The four stimulus conditions (CS, CM, FS, FM) and the fixation condition were presented in a block design and repeated 4 times in a fixed order within a single time series or run. Each block lasted 24 s and consisted of 8 functional images, yielding 160 functional volumes per time series. Within a stimulus block 24 different stimuli were randomly presented for 1 s without an interstimulus gap. Thus all 48 stimuli per condition were divided randomly into 2 blocks and repeated once within a given time series. Presentation order of the conditions was randomized between the time series. Twelve time series were recorded in each subject, divided over two sessions. Sensitivity to 3D shape from binocular disparity was assessed by the interaction between stereo and curvedness (stereo interaction): (CS − CM) − (FS − FM). Sensitivity to binocular disparity (main effect of disparity or stereo) was obtained by the contrast (CS + FS) − (CM + FM). The sensitivity to the visual stimuli used in the main experiment was assessed by the contrast (CS + CM + FS + FM) − 4Fix.
Control experiment: high-acuity task (n = 6)
To validate the data from the main experiment we performed an additional control experiment with two purposes: (1) to minimize the vergence eye movements and (2) to control for variations in attention among the different conditions that may have influenced the results of the main experiment. In the main experiment, subjects were passive and simply fixated the cross in the middle of the screen. Six of these subjects (1, 3, 19, 20, 21, 22 in Table 1) were scanned while performing a high-acuity task (Vanduffel et al., 2001) during which the stimuli used in the main experiment were presented. They were required to interrupt a light beam with their right thumb when a small yellow bar, presented in the middle of the screen changed orientation (for 1 s) from horizontal to vertical at random intervals between 2 and 10 s. Psychophysical tests performed in the scanner indicated that performance level (percentage correct detection of orientation change) decreased and reaction time increased with decreasing bar size, suggesting that these are sensitive indicators of the subjects' attentional state (Sawamura et al., 2005).

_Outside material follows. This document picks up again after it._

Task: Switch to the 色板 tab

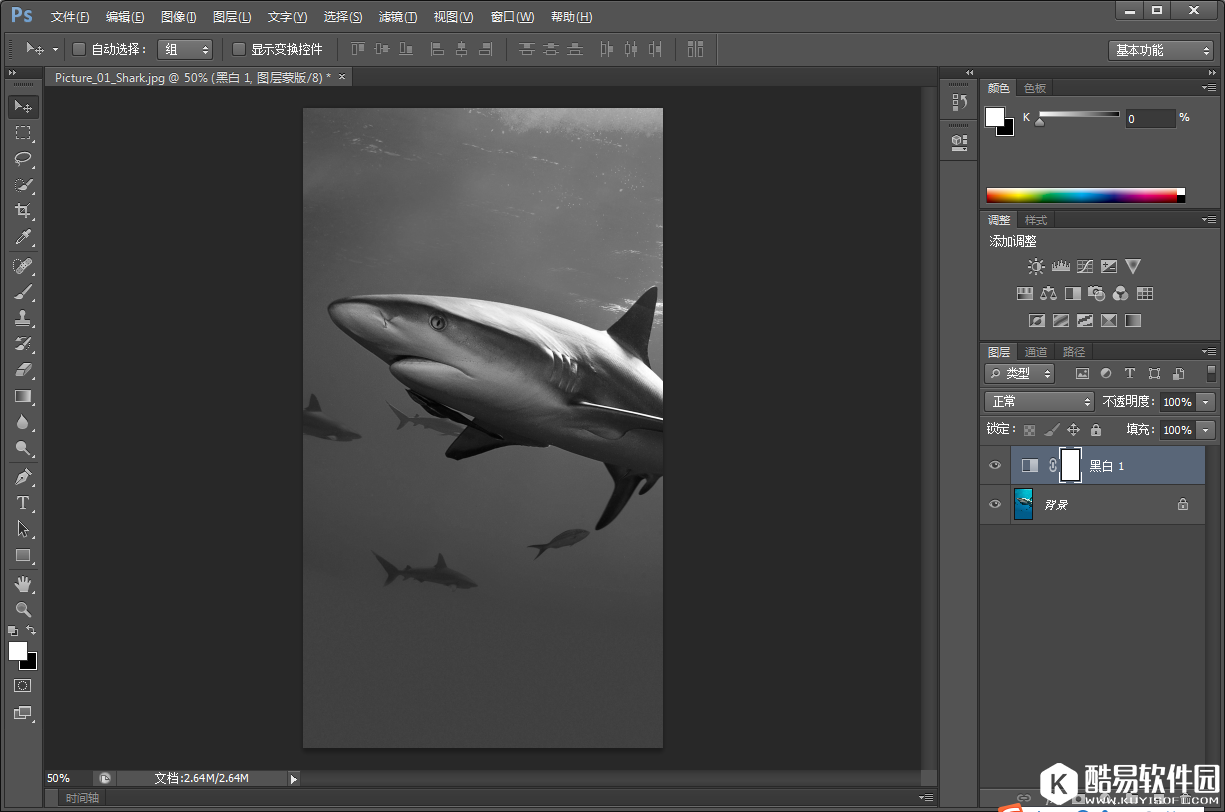Action: pyautogui.click(x=1035, y=88)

Before the scanning session subjects performed a psychophysical test in the scanner in which the level of performance at different bar sizes was tested. The bar size that corresponded to 80% correct detection was selected for each subject, whose individual values ranged from 0.11 × 0.04° to 0.19 × 0.08°. Six time series were tested in a single scan session for each subject.
Retinotopic mapping
The retinotopic stimuli consisted of clockwise rotating wedges and expanding rings with one full cycle completed in 32 steps per 64 s. The eccentricity of the stimuli ranged from 0.25 to 7.75°. We used monochromatic, 6 Hz counter phasing checkerboard stimuli [16/(2π) azimuthal spatial frequency]. The radial size and spatial frequencies of the eccentricity rings were scaled according to a log(r) law, as was the radial extent of the checkerboards within the eccentricity rings and polar angle wedges. The sizes of both the polar angle wedge in the azimuthal direction and the expanding circles in the radial direction were designed to illuminate points on the screen for 8 s. In middle level areas this procedure optimizes the time between two concurrent activations during which the response can return to the baseline before being activated in the following cycle, which is determined by the receptive field size of the local neurons. Each time series/run consisted of four cycles lasting 256 s. Each experiment for examining eccentricity and polar angle consisted of four runs, yielding a total of 8 runs collected in a single session. These experiments were performed in subjects 1–5 (Table 1). We performed test and retest measurements of the retinotopy experiments in subjects 1 and 2. To calibrate the color scale for polar angle distribution we performed an independent test presenting fixed stimuli of the vertical (±6° polar angle) and horizontal (±3° polar angle) meridians filled with the same checkerboard design. A comparison of the location of the vertical versus horizontal activation provided a calibration of the color wheel for the primary visual areas. A possible second-order systematic error due to a difference in lag of the hemodynamic response function for lower and higher visual areas is small compared with the systematic error from averaging clockwise and anticlockwise runs due to receptive field size and voxel size.
2D shape and motion sensitivity
To assess the 2D shape sensitivity, all 22 participants performed a passive fixation task during the presentation of 2D shapes. The standard (Kourtzi and Kanwisher, 2000; Denys et al., 2004) 2D shape localizer included four conditions: grayscale images and line drawings (12 × 12°) of familiar and nonfamiliar objects as well as scrambled versions of each set. The contrast “intact − scrambled 2D shapes” was used to reveal 2D shape sensitivity. For the 2D shape localizer we tested three time series.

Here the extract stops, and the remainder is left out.